-- Problem requirements --
The answer should consist of every line in the material below that has the word "Given".

-- Data under study --
----

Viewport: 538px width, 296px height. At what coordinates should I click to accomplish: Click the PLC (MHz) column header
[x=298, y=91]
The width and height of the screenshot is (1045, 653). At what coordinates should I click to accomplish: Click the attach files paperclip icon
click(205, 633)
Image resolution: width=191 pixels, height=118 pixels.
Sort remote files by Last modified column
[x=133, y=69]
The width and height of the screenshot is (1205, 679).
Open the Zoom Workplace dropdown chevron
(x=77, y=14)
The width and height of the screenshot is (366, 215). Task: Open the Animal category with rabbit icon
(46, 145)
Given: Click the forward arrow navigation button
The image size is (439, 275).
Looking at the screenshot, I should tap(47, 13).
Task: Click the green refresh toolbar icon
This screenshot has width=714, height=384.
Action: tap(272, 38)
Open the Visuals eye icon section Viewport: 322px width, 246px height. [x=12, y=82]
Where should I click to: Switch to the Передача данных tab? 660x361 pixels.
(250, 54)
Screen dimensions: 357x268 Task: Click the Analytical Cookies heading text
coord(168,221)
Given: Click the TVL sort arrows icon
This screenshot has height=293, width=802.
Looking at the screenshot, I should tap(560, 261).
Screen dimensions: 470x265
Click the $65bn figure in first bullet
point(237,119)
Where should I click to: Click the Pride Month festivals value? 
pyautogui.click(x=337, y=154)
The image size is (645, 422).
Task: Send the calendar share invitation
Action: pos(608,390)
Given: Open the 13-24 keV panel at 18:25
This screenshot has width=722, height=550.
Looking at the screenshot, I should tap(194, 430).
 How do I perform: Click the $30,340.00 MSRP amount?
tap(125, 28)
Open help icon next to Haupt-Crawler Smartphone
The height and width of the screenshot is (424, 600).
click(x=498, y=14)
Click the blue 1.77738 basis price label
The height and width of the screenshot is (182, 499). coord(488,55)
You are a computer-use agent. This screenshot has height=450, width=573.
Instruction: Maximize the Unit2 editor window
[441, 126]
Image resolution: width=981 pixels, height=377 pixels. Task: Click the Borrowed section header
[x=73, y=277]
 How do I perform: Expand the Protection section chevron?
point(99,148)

----

-- Expected answer --
Given: Click the forward arrow navigation button
Given: Click the TVL sort arrows icon
Given: Open the 13-24 keV panel at 18:25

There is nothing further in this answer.